When I’m expected to change my password every 6 weeks, I want it to be as painless as possible (because let’s face it, my brain power is busy being devoted to having to remember a new password).
It seems harmless to begin with, looking every bit like your standard password reset form*.
But then you get to the two buttons. “Change Password” or “Continue”. In my confusion, I just hit the “Enter” key, which thankfully activates whichever button is supposed to be pressed.
Apparently I did something wrong, because I got this error message: “The credentials entered are not valid. Verify that the password entered for the old password is valid, and try again.”

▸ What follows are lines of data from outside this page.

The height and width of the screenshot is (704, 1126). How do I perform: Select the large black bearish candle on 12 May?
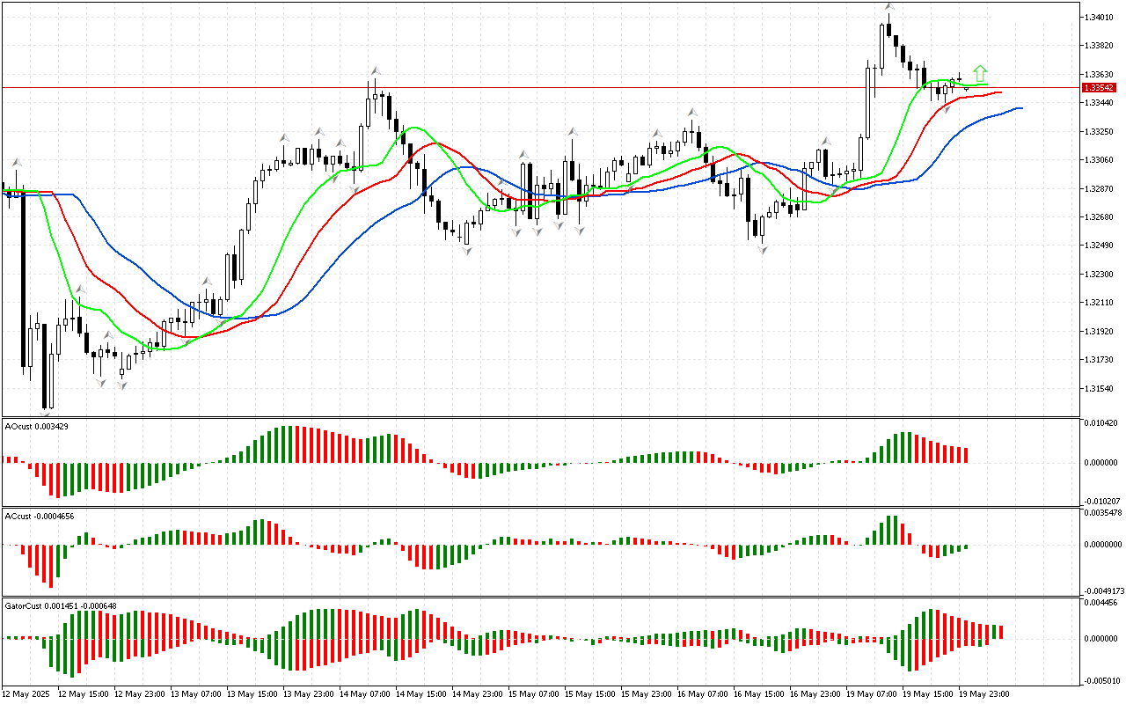click(x=23, y=282)
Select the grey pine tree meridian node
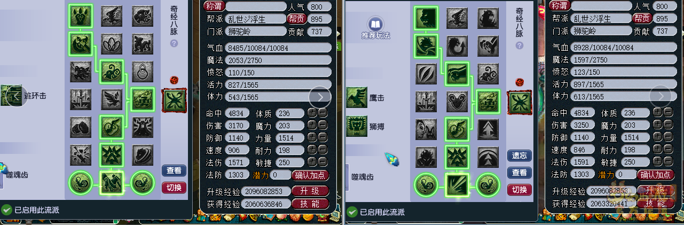The height and width of the screenshot is (225, 684). pos(488,128)
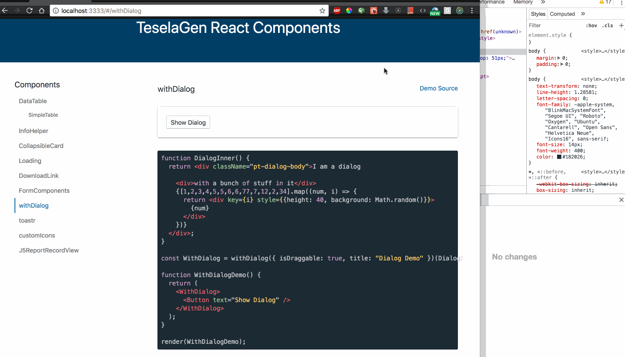The height and width of the screenshot is (357, 625).
Task: Click the Filter input in the Styles panel
Action: 544,25
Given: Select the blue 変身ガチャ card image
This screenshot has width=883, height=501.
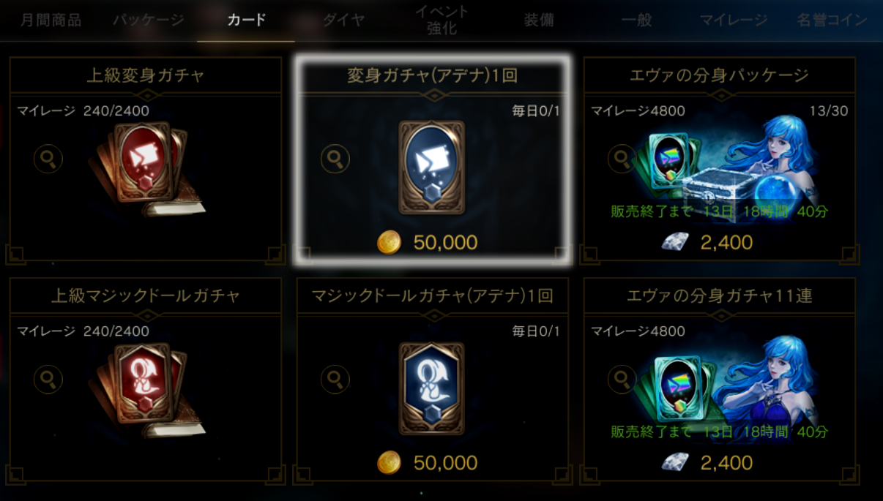Looking at the screenshot, I should (x=432, y=167).
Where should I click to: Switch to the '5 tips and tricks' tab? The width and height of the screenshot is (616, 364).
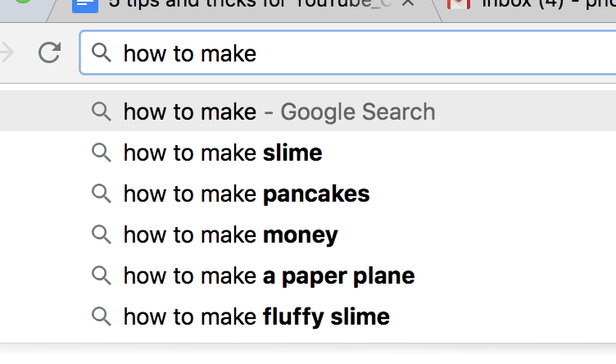[x=243, y=6]
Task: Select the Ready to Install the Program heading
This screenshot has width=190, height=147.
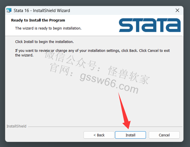Action: [38, 20]
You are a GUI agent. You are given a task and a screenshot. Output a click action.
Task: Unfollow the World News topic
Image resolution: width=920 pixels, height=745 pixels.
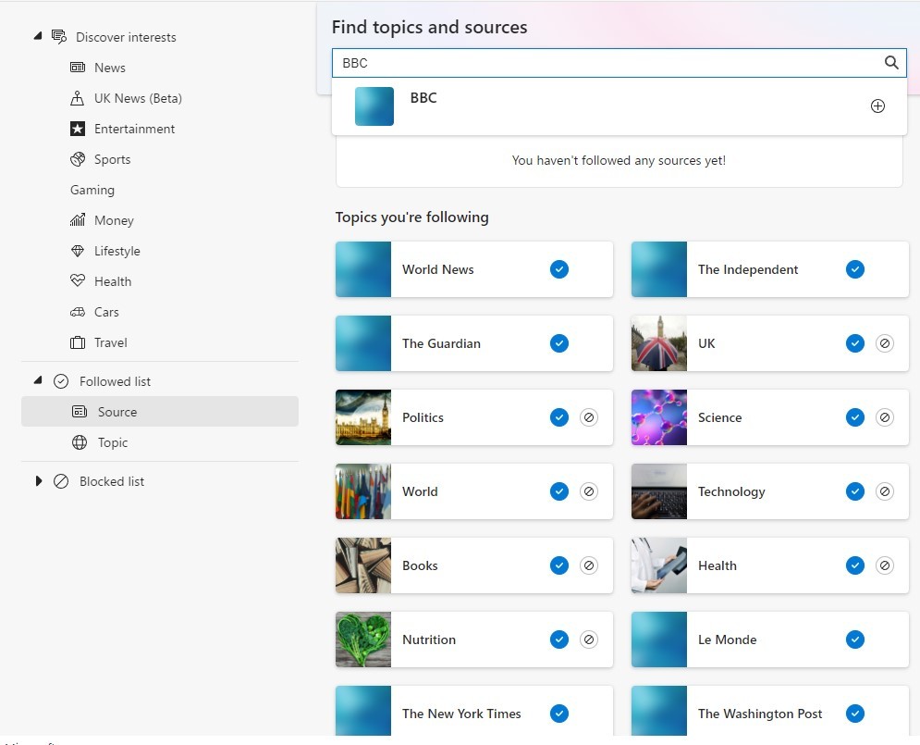click(558, 269)
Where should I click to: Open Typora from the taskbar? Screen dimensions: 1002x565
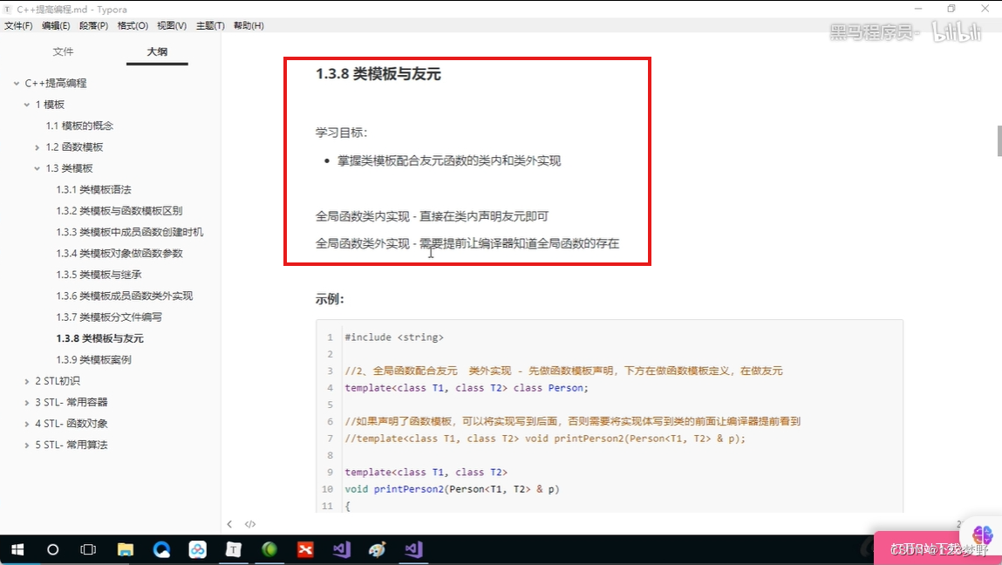233,549
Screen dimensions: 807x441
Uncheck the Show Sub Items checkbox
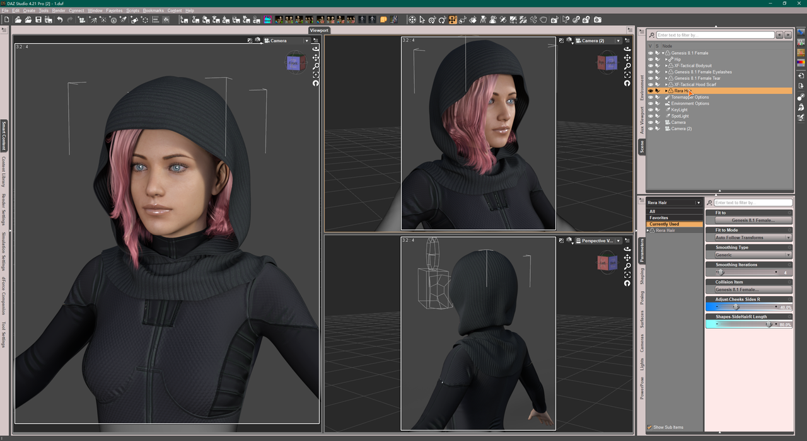[650, 427]
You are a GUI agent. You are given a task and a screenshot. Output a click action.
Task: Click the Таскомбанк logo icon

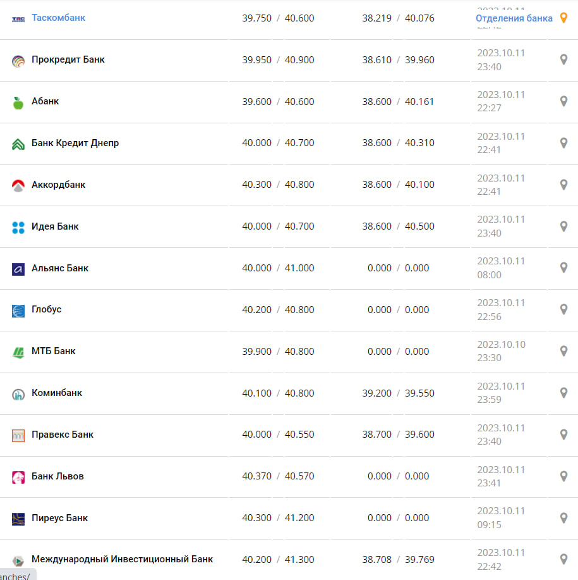(x=18, y=19)
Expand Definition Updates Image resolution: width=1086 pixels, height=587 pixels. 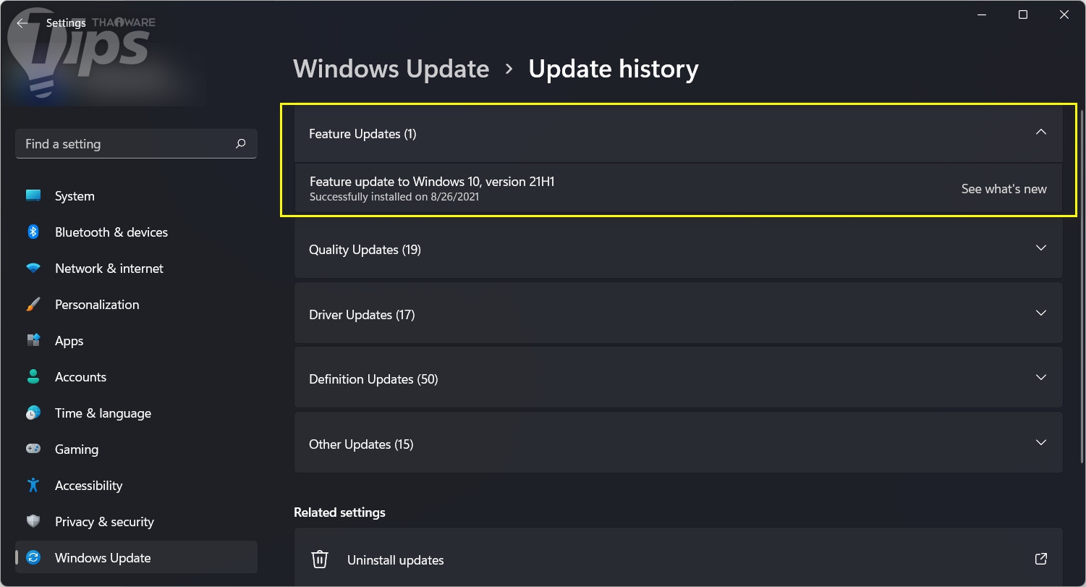click(x=1041, y=377)
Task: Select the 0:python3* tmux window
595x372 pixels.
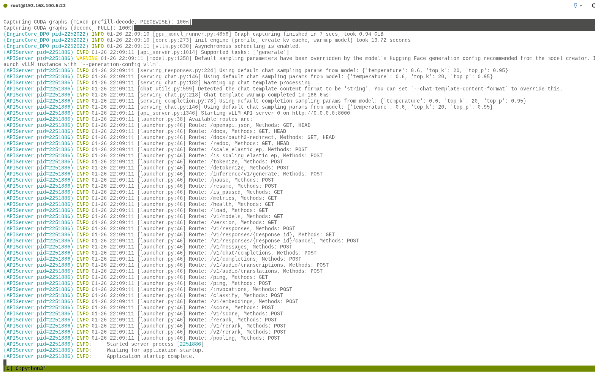Action: (30, 368)
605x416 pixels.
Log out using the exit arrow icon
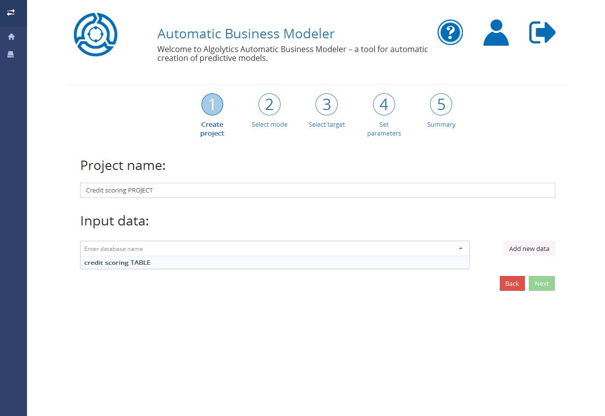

I thought to myself, “that’s weird, I’m sure I typed in my old password correctly.” I pressed the “Continue” button, went back to the form, typed my old password out in plain text in my browser location bar, copied and pasted it into the password reset form, typed in my new password, hit “Enter” (since I still wasn’t sure which button to press), and… ended up back at this error message again.
After trying a couple more times, it occurred to me that maybe the issue wasn’t with my old password, but rather with my new one. It was a password that I had previously used, and I was hoping to reuse it to control the exponential growth of passwords I have to remember. So I tried a more different password (if you don’t get the pop culture reference there, watch this: Trogdor), and lo and behold it worked.
So when they say “there’s something wrong with your old password,” what they really mean is “there’s something wrong with your new password.”
That makes sense. Bad form, Microsoft, bad form.
*I understand why you have to enter your old password first (in case you’ve left your account open on a computer and some nefarious person comes along and decides to not only play around in your account but also reset your password so you can’t access it), but in the case of MS Web Access, one of the ways to change your password is to check off the “I want to change my password” box as you’re logging in. It takes you right to the change form above. I would think that in a situation like that, you could omit the “old password” field.
Although now having reflected upon it further, I suppose it’s a safeguard against people who have passwords autofilled… the same nefarious person could autofill your password to get in to your account, but they would still be unable to reset your password. I guess that makes it ok.